J’ai connu la vague de ce que j’appelle l’IoT 2.0, où vous pouvez être détenu dans une usine, une machine de contrôle de chaîne de production localisée qui y effectuait le traitement localement, a noté Swisher. Ensuite, nous avons vu l’avènement de la migration vers le cloud, et différents fournisseurs de cloud cloisonnés fournissant des solutions centralisées de bout en bout dans cet espace. Maintenant, nous voyions vraiment le besoin d’intégration sur l’IoT 2.0, où commençaient à voir des cas d’utilisation croisés, ayant des données provenant de plusieurs infrastructures IoT et paradigmes IoT différents et pouvant rassembler toutes ces données dans une seule vue.
Swisher a ajouté que l’apprentissage automatique est la prochaine évolution pour avoir une visibilité complète sur tout ce qui se passe dans la ville, l’usine, l’entrepôt et la distribution pour rassembler les données.

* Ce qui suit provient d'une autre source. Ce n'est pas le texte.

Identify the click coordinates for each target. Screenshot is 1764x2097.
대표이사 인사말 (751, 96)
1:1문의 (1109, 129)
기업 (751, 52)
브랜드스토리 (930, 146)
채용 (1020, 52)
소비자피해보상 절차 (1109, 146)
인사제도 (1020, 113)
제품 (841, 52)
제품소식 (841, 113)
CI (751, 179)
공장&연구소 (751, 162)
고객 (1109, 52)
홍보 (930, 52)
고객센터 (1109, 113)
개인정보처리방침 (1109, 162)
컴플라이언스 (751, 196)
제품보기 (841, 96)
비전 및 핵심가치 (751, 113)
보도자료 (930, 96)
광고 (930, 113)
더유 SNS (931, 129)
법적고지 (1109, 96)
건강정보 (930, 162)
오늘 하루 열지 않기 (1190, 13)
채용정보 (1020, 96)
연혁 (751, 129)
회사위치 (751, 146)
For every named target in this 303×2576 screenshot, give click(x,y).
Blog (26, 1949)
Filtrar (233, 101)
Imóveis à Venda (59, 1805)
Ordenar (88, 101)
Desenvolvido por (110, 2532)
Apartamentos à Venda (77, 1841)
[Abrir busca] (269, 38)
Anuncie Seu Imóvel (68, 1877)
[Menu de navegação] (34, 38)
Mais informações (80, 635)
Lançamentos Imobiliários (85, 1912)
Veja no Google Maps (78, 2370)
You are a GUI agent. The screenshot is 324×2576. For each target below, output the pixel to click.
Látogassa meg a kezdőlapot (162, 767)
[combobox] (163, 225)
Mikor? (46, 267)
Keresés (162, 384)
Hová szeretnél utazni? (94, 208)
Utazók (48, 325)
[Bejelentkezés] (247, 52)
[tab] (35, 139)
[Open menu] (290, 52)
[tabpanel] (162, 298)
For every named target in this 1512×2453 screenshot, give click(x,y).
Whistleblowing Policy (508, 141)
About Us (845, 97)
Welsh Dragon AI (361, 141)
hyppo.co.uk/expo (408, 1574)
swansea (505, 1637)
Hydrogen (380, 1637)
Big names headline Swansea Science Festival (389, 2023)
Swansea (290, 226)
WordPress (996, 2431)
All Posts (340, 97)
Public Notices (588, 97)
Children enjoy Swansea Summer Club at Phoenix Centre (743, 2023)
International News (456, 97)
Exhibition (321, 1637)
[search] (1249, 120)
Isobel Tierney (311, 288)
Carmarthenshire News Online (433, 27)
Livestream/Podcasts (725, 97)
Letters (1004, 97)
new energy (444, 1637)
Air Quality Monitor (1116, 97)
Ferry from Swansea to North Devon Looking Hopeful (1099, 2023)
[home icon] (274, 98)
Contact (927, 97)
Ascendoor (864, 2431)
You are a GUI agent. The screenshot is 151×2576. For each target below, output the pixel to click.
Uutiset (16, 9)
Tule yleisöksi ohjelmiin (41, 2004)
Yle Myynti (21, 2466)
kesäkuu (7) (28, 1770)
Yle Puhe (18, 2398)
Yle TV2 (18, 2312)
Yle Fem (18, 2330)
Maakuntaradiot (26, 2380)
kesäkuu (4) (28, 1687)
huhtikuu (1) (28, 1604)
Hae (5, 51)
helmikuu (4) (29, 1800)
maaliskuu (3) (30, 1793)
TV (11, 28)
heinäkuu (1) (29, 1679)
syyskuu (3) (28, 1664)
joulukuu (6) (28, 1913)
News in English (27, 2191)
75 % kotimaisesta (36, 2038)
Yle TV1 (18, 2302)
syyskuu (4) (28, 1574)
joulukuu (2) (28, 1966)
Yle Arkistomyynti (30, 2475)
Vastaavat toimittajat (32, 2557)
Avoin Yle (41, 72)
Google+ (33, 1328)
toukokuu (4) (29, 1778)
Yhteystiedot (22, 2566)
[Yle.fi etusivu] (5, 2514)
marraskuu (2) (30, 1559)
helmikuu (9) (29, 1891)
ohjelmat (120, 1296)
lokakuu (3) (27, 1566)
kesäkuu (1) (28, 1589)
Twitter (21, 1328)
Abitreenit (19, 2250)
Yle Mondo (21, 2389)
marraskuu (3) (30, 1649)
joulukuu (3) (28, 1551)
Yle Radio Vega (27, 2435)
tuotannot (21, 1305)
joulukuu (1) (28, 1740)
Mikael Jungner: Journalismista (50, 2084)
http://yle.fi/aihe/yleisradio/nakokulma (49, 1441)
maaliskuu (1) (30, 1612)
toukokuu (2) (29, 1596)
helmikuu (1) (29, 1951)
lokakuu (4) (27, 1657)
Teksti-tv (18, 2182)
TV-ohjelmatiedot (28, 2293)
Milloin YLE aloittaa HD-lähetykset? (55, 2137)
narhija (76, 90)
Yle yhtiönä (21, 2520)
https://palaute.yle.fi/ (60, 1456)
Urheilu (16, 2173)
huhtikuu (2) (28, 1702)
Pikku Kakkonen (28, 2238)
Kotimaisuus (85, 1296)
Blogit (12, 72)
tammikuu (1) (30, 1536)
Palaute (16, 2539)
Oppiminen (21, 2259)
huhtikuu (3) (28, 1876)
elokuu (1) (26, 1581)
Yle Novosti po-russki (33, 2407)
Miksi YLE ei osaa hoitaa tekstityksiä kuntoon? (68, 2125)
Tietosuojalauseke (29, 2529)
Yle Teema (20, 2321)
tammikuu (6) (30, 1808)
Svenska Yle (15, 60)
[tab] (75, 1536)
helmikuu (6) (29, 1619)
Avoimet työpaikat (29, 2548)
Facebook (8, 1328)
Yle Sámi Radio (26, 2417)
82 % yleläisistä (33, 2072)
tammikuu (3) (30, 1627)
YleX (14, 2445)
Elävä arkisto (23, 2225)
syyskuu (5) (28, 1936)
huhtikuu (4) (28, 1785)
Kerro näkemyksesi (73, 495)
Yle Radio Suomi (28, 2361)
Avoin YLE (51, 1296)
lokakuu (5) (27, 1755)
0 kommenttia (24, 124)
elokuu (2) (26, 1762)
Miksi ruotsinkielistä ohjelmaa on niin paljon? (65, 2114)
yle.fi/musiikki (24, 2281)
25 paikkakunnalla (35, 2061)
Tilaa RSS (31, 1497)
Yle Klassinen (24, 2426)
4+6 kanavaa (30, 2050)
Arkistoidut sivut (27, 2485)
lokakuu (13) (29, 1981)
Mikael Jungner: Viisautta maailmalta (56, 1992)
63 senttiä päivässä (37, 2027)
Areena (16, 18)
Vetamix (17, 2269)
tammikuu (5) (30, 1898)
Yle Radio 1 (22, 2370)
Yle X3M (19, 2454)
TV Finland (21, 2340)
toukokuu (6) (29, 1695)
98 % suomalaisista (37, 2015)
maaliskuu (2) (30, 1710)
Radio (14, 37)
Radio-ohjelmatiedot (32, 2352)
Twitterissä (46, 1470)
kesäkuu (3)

Il a noté que l’IoT 2.0 crée de nouveaux défis à la fois du point de vue du calcul et de l’intégration du réseau et du point de vue des services, où il est nécessaire de calculer encore plus près de ces aspects, car en construisant toutes ces choses ensemble, nous avons vraiment besoin de la capacité de faire en sorte que cela se produise encore plus dans en temps réel pour pouvoir s’adapter en fonction de nos besoins. Le concept d’utiliser le calcul sur place, vous savez, le calcul dans une capacité métropolitaine ou proche de la périphérie, ainsi que dans le cloud, et de pouvoir avoir tous ceux là-bas pour rassembler toutes ces pièces et être en mesure de déplacer, calculer autour de ces différents endroits est vraiment devenu critique.
Ne manquez pas la discussion complète sur la façon dont l’informatique de périphérie transforme les cas d’utilisation et les stratégies de certains des véritables géants de l’industrie, dans les domaines du matériel, des logiciels et des fournisseurs de services.